### EXERCISE DIRECTIONS
Please count the lines below that contain the word "computer", and reply with that number alone.

Records excerpted from a collection
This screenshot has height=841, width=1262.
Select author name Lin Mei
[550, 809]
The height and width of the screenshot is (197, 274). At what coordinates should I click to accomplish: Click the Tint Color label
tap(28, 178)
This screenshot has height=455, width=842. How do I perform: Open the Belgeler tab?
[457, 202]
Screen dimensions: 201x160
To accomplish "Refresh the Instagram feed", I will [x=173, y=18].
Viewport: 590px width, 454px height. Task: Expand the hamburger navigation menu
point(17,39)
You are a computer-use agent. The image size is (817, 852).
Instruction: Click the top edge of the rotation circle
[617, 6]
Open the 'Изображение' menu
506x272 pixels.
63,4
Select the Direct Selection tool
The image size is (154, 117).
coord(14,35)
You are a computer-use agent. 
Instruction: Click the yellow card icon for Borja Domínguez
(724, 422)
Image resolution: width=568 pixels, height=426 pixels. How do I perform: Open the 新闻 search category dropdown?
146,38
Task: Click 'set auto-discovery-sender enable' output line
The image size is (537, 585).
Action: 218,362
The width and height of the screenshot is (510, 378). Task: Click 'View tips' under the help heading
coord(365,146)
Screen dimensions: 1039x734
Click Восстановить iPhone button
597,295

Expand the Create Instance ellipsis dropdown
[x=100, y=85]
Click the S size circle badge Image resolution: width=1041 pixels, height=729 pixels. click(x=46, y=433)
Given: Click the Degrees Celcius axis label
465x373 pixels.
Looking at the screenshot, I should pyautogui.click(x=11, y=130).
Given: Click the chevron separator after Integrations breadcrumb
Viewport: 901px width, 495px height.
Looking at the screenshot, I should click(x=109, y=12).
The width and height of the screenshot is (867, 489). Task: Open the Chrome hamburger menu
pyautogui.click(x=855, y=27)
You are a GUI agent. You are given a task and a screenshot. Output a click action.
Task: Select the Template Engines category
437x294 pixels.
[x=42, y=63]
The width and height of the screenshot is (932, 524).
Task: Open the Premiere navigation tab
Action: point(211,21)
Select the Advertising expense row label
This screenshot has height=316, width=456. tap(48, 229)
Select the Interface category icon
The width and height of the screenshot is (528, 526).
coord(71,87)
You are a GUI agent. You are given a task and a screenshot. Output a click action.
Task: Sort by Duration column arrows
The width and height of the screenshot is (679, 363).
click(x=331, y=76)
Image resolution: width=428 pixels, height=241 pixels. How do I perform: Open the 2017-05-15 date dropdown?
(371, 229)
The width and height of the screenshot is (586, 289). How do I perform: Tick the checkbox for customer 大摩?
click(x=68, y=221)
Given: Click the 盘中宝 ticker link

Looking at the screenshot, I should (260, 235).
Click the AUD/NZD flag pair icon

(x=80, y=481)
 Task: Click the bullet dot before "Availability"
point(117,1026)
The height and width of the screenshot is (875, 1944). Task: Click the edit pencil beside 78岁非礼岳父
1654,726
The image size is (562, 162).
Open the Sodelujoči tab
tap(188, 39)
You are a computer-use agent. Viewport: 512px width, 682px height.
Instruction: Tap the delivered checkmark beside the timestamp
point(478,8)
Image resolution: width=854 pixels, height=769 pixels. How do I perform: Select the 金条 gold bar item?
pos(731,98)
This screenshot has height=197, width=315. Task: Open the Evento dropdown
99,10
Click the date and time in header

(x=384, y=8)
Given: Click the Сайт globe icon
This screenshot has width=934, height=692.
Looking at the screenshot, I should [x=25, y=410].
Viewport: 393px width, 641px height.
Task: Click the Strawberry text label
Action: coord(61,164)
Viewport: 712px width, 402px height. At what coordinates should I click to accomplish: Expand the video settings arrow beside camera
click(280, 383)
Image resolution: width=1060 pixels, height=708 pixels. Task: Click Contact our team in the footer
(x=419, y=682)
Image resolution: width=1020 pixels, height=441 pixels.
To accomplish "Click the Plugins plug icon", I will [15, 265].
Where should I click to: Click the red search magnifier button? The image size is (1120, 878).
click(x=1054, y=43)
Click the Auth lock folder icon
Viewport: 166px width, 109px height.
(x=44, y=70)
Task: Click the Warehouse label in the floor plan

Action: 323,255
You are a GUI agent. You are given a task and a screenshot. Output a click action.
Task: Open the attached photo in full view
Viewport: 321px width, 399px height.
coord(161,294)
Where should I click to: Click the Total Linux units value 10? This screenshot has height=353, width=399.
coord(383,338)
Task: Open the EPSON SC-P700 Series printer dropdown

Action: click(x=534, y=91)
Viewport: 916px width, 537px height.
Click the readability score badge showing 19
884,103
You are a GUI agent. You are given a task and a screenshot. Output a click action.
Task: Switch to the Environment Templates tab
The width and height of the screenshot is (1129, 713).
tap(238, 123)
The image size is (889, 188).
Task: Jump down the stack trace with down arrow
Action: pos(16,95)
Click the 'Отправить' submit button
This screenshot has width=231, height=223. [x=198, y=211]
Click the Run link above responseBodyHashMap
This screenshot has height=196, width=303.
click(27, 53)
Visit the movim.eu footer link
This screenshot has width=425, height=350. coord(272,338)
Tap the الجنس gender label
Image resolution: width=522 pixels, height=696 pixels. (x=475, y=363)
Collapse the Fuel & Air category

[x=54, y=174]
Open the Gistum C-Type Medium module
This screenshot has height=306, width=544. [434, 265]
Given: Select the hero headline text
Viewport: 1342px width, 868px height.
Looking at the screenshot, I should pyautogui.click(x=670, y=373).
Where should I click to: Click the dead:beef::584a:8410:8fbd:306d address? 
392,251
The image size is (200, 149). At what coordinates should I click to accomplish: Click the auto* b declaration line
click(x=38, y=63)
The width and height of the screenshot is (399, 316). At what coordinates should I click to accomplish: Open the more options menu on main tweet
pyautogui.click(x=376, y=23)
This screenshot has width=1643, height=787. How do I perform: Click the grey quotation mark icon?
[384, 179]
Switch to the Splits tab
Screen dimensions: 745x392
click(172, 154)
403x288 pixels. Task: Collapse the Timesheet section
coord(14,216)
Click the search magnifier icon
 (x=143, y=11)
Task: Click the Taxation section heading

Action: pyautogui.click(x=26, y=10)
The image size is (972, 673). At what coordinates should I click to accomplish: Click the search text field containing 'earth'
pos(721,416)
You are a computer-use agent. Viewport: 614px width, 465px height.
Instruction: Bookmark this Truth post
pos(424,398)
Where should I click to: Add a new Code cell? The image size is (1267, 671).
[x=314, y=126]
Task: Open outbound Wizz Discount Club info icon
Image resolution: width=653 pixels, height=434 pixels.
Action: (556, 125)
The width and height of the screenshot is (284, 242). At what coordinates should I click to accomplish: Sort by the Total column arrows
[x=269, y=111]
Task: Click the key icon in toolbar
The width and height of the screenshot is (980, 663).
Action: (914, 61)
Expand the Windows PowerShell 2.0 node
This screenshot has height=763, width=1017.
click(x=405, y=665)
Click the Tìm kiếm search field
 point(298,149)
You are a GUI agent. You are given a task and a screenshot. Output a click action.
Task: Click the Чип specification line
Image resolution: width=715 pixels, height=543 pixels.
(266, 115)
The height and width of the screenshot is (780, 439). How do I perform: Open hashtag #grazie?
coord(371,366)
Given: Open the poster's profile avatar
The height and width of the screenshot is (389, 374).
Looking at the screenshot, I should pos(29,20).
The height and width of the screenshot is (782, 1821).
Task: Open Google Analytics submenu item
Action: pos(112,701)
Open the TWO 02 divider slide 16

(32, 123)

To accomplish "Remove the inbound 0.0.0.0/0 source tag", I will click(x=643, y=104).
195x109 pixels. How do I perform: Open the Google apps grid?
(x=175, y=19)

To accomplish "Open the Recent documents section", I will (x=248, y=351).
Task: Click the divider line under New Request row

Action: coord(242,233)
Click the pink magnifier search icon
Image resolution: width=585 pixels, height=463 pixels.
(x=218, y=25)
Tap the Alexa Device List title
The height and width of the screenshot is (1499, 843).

### SOLUTION FOR THIS PROBLEM
4